### Texto mostrado
§
Este fanático del fútbol que ha decorado su despacho con banderines del Barcelona y el Paris Saint-Germain visita centros de detención para entrevistar a menores centroamericanos recién llegados y determinar si son elegibles para algún tipo de protección.
Fundó “La Unión” con apenas tres muchachos de Honduras. Con unos tarros de basura marcaron el arco. Ahora ya son más de 50 jóvenes de toda Centroamérica, y cuentan con el apoyo del club neoyorquino South Bronx United, que ha incluido a varios en sus programas sociales.
“Estos muchachos han crecido demasiado rápido (...) pero en la cancha de fútbol vuelven a ser niños otra vez”, afirma.
Desde 2014 y hasta junio han llegado a Estados Unidos más de 200.000 niños y adolescentes no acompañados de México y sobre todo de Centroamérica, según la Patrulla Fronteriza estadounidense.
Teófilo Chávez es uno de los miembros más prometedores de La Unión, y sueña con ser futbolista profesional. Tiene 17 años y llegó a los 14 desde Corozal, en el Caribe hondureño, a vivir con sus tíos en el Bronx.
“Aquí cuando jugamos nos encontramos todos en el espacio y el tiempo. Estos son los primeros amigos que me hice en este país y esa amistad sigue para siempre”, dice este joven garífuna, un grupo étnico del Caribe centroamericano integrado por descendientes de negros e indios caribes.
Un sistema quebrado
Aunque el gobierno estadounidense no les suministra un defensor de oficio, estos adolescentes luchan en los tribunales para quedarse y muchos cuentan con la ayuda de abogados que les asisten gratuitamente.
Gracias a su abogada Jodi Ziesemer, que supervisa unos 700 casos de menores centroamericanos en Caridades Católicas, Teófilo está cerca de conseguir su permiso de residencia temporario, o Green Card.
Pero cerca del 60% de los menores no acompañados que llegan a Estados Unidos deben enfrentarse a un juez y a un fiscal solos, sin abogado y sin ni siquiera hablar inglés, una situación que Ziesemer califica de “ridícula” y que en su opinión evidencia que “el sistema está quebrado”.
“Estos chicos están huyendo de situaciones horribles, de abusos, de amenazas de muerte”, recuerda.
La abogada asegura que la situación ha empeorado con la llegada al poder de Trump, que busca deportar a millones de indocumentados y vincula directamente a estos menores con el crecimiento de la pandilla hispana MS-13 que ha prometido erradicar.
“Las cosas han dado un giro dramático (...) Antes el gobierno era más paciente, pero ahora lucha para deportar a cada niño”, lamenta Ziesemer.
En busca de un futuro
Teófilo Chávez es el menor de cinco hermanos. Tras la muerte de su madre cuando tenía dos años fue criado por su abuela, pero cuando ésta falleció, quedó prácticamente solo. Se cocinaba, lavaba su ropa, cuidaba el jardín.
A los 14 años, un hermano le acompañó hasta el río Bravo, los dos trepados al techo de “La Bestia”, el tren de carga que cruza México.
En la orilla “nos despedimos rapidito para no ponernos a llorar. Crucé nadando, con una bolsa de ropa amarrada a la muñeca”, relata.
§
### Datos proporcionados
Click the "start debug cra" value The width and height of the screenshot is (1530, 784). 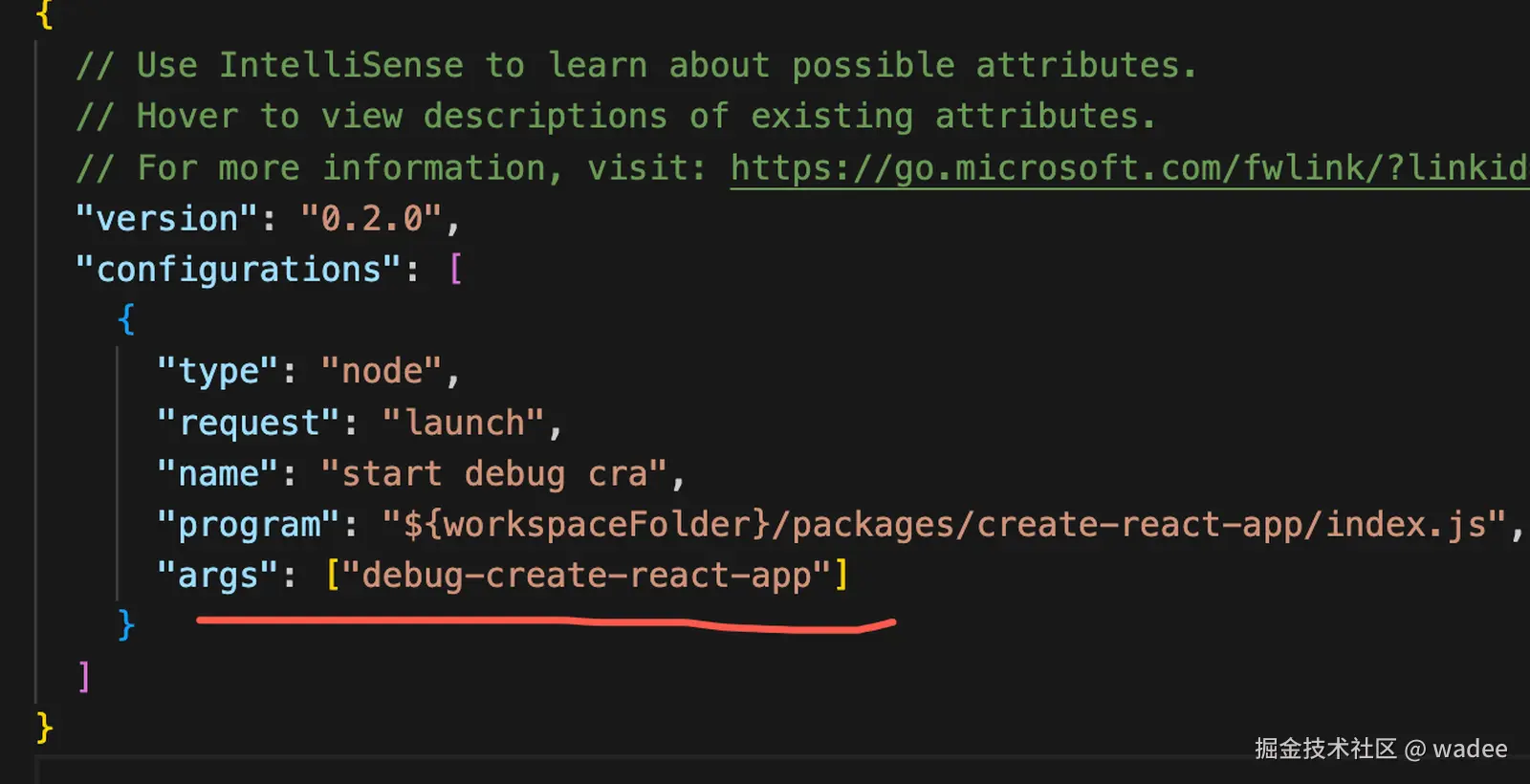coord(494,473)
§
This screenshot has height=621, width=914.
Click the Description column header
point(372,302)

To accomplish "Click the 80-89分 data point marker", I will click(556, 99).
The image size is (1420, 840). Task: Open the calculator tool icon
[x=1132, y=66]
§
### Objetivo de la tarea
Resume en una sola oración el párrafo del texto sobre los menores centroamericanos que empieza con «Pero cerca del 60%». Responde basándote solo en el texto.

### Respuesta del ejercicio
Cerca del 60 % de los menores no acompañados que llegan a Estados Unidos se enfrentan solos a un juez y a un fiscal, sin abogado y sin hablar inglés, una situación que Ziesemer considera “ridícula” y prueba de que “el sistema está quebrado”.